Su tía, Gertrude Vanderbilt, que desaprobaba el modo de vida al que estaba expuesta la niña, inició un juicio para obtener su custodia en 1934. El juicio, que duró siete semanas, fue un tremendo escándalo y carne de la prensa más sensacionalista, que se recreaba en los testimonios de fiestas, despilfarros, pornografía y desapego, en unos Estados Unidos donde aún se sentía la Gran Depresión y más de 100 personas morían al día de hambre.
Gloria, finalmente, fue puesta en custodia de su tía, que era escultora y filántropa. En cuanto creció, Gloria siguió ocupando portadas gracias a su gran belleza y sus conexiones con el mundo de la cultura y el arte. Se casó cuatro veces, se dedicó a la pintura, al diseño de moda y a los cosméticos y fue la última Vanderbilt en amasar una fortuna por sí misma. Su línea de pantalones vaqueros y sus perfumes le dieron enormes beneficios, que posteriormente perdió al ser estafada por su asesor financiero y su psiquiatra.
Gloria se casó cuatro veces y tuvo cuatro hijos, del cual el más famoso es el periodista y presentador de la CNN Anderson Cooper, que más de una vez ha declarado que su madre le dejó claro que “no habría un fondo fiduciario” tras su muerte, lo que lo empujó a él y a sus hermanos a emprender carreras por sí mismos.
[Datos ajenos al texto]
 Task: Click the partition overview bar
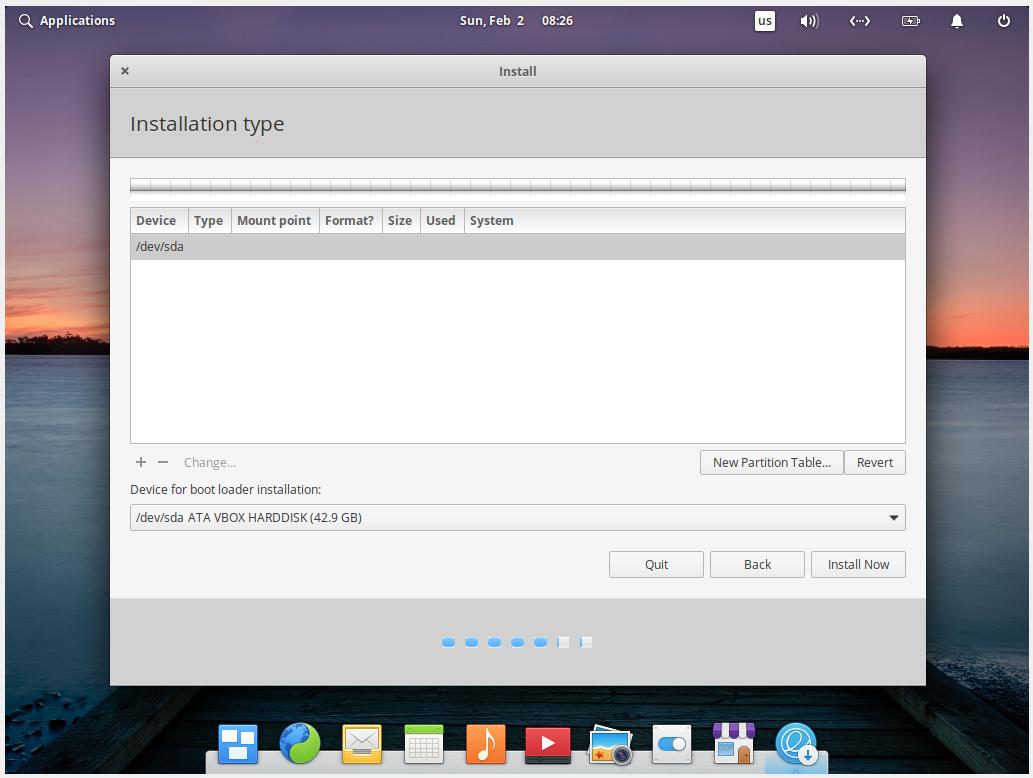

La última Vanderbilt relevante murió en 2019 a consecuencia de un cáncer de estómago.
Restos de glorias pasadas
Así, de los Vanderbilt quedan ya sólo algunas huellas de su pasada gloria: la estación Grand Central, de Nueva York, en otro tiempo perteneciente a la familia y que tiene una estatua en bronce del viejo Cornelius, restos de sus mansiones en forma de verjas y puertas adornadas a la entrada de grandes bloques de oficinas en Nueva York, la Universidad Vanderbilt y “The Breakers”, una mansión de 70 habitaciones en Newport, Rhode Island. Sin embargo, el viejo palacio pertenece ahora al condado y la rama de los Vanderbilt a la que aún se le permitía habitar el tercer piso del palacio-museo, fue finalmente desahuciada en 2018.